Dr. Beuken, tot voor kort hoogleraar te Nijmegen, maar sedert enige maanden te Leuven, laat in deze beide delen duidelijk zien hoe de delen II en III van het boek Jesaja onmogelijk los van elkaar gelezen kunnen worden. Hij ontvouwt zelfs een interessante theorie over hun samenhang via de termen ‘Knecht van JHWH’ en ‘Knechten van JHWH’. Het feit echter dat de termen tussen 56,9 en 63,6 nergens voorkomen schept een probleem. Of dat met de oplossing van de ‘literaire verzwijging’ voldoende is onderbouwd dient mijns inziens nog verder onderzocht te worden.
Net als de twee voorgaande commentaardelen (over Jes. 40-55) in dezelfde serie blinken ook de twee zojuist verschenen banden weer uit door een prettige stijl en een literaire nauwgezetheid, die steeds aanspoort om de bijbelpassages serieus te bestuderen. Het is geenszins overdreven wanneer ik stel dat Beuken ons taalgebied heeft verrijkt met een bijzonder waardevolle commentaar op het boek Jesaja.
Men behoeft het Nieuwe Testament slechts vluchtig door te bladeren om te zien welke invloed deze profeet zowel binnen het jodendom als het opkomend christendom heeft gehad. Speciale aandacht verdient daarom steeds de rubriek Samenvatting op het einde van elk besproken tekstgedeelte. Anders dan in de overige delen van deze serie - waar steeds een hand gereikt wordt naar de christelijke prediking - wordt hier telkens kort samengevat welke uitleg de onderhanden tekst binnen de joodse traditie heeft ontvangen. Na het eveneens uitstekende commentaar op Jesaja van de ook te Leuven docerende hoogleraar Antoon Schoors (Roermond, 1972) heeft Beuken een monumentaal vierdelig standaardwerk voltooid waar men eenvoudigweg niet omheen kan (en mag) lopen.
Panc Beentjes
| |
Jan Stoutenbeek & Paul Vigeveno, Joods Nederland. Een cultuurhistorische gids, Querido, Amsterdam, 310 pp., f 59,50.

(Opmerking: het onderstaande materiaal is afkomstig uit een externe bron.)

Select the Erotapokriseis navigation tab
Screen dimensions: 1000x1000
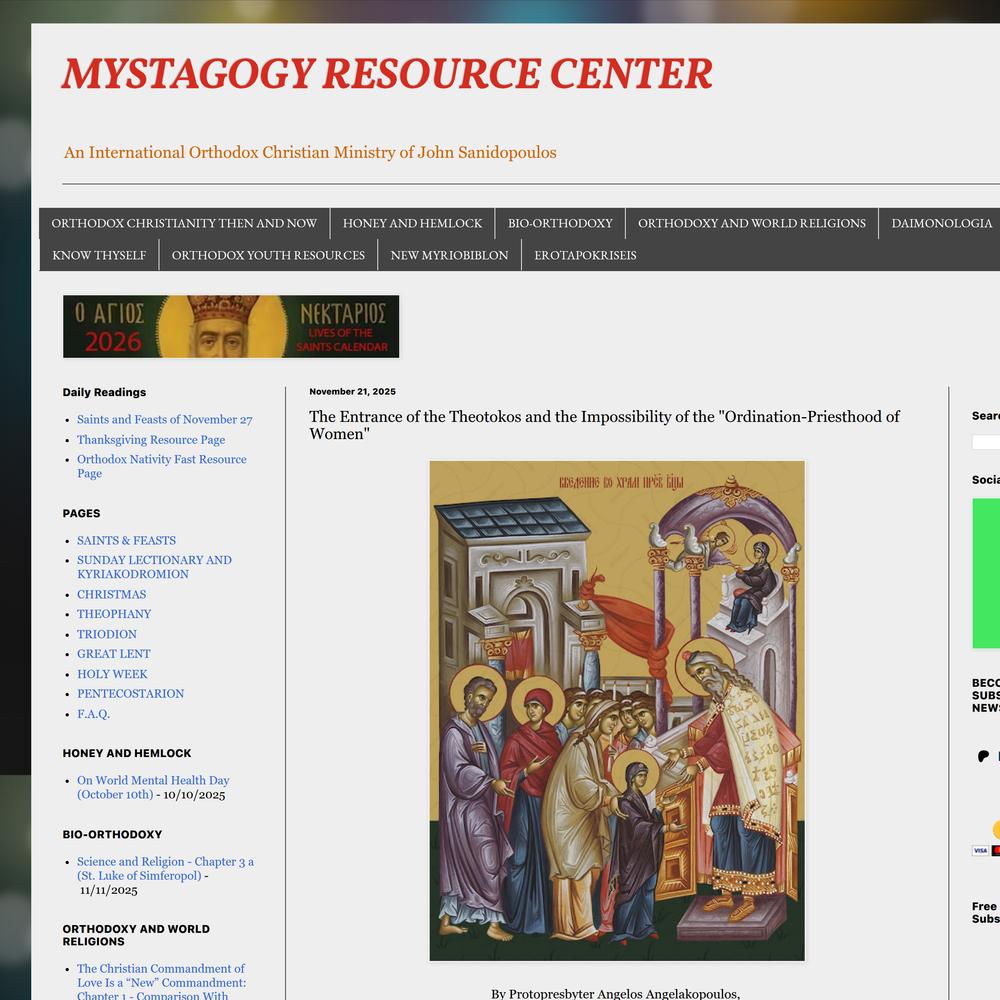585,255
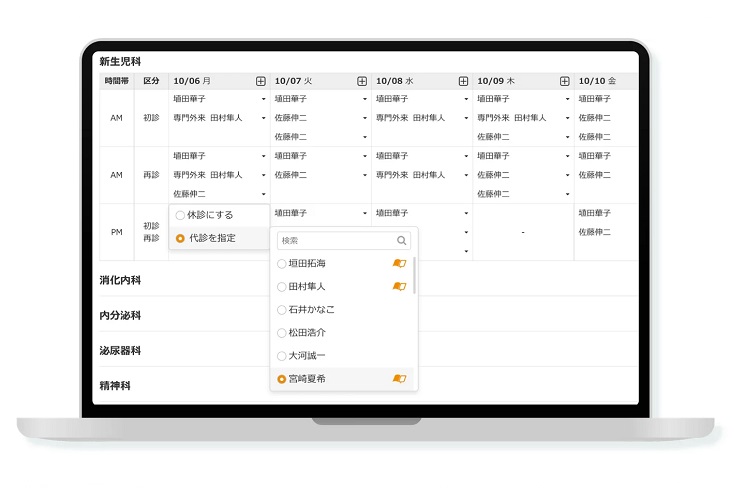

De oudste meldingen dat er joden in de Nederlanden verbleven dateren uit de 13e eeuw. Het betreft zogenaamde Asjkenaziem, d.w.z. uit Midden- en Oost-Europa afkomstige groepen. Halverwege de 14e eeuw zijn ze - na vervolgingen - nagenoeg verdwenen.
| |
| |
In de 16e eeuw neemt het aantal joden in de grensstreken weer toe, en verhevigde sterk na de Unie van Utrecht (1579) die immers vrijheid van godsdienst vastlegde. Bovendien heerste er in deze periode redelijke welvaart in de Republiek. Joden hebben in de vier eeuwen sedertdien zo'n belangrijke rol gespeeld in de Nederlandse cultuur, dat daaraan een tamelijk omvangrijk boek kon worden gewijd. De auteurs - die eerder Wandelingen door joods Amsterdam (1985) publiceerden - hebben in beeld willen brengen hetgeen thans nog feitelijk te zien is. Aan de hand van deze objecten (synagogen, monumenten, begraafplaatsen, beeldende kunst) hebben zij de soms eeuwenlange joodse geschiedenis van plaatsen en steden in Nederland voor vergetelheid willen behoeden. Want juist in de afgelopen decennia is of dreigt veel verloren te gaan als gevolg van nieuwbouw, sanering en uitstervende joodse conglomeraties. Men realisere zich dat er binnen niet al te lange tijd geen getuigen meer in leven zullen zijn van het joodse leven zoals dat voor de oorlog bestond. Onvermijdelijk was natuurlijk dat in dit boek de Tweede Wereldoorlog een belangrijke plaats kreeg.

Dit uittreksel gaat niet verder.